**Assigned task**
Please repeat exactly the lines from the one containing "Toggle underline text formatting" to the end of the entries below, both included, and omit all pictures.

**The records**
::::::::::
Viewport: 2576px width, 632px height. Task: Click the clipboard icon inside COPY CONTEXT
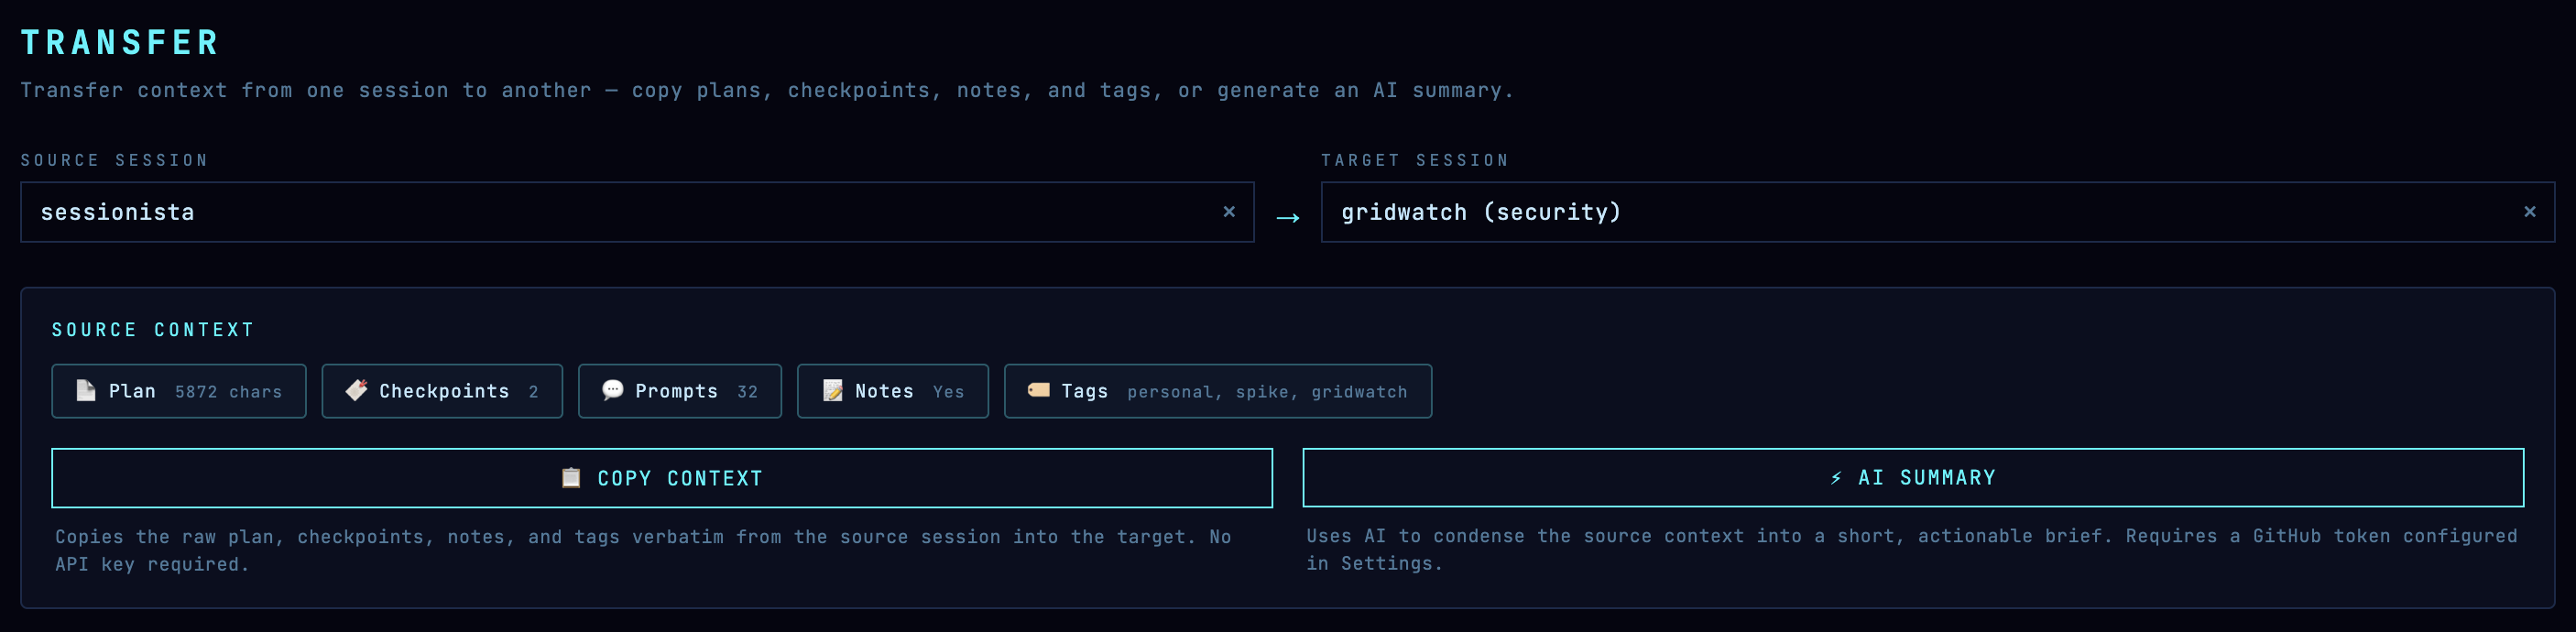[x=572, y=478]
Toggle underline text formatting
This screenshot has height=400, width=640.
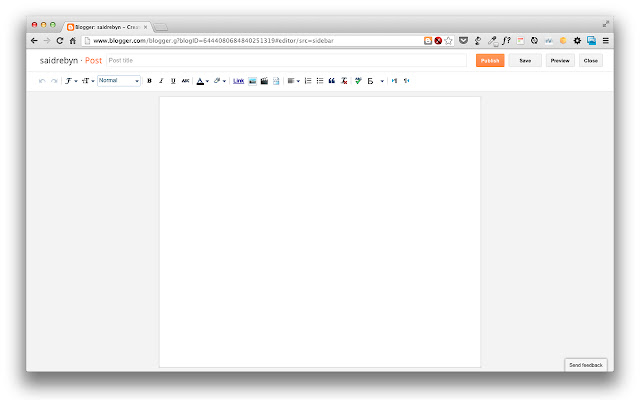173,80
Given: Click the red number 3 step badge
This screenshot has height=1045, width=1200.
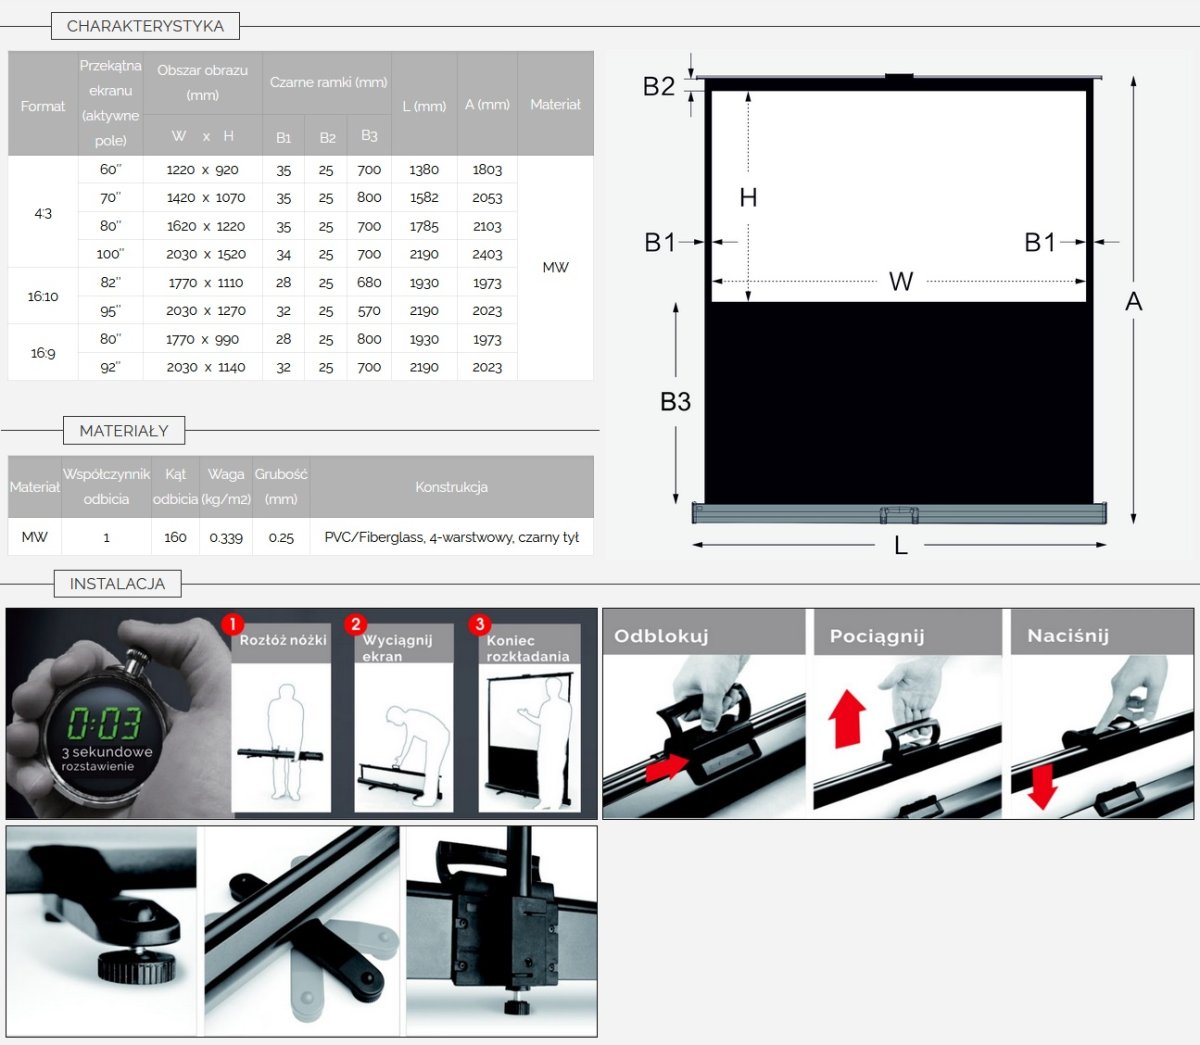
::::::::::
**Answer box**
Toggle underline text formatting
This screenshot has height=400, width=640.
173,80
Given: Click the red number 3 step badge
This screenshot has height=1045, width=1200.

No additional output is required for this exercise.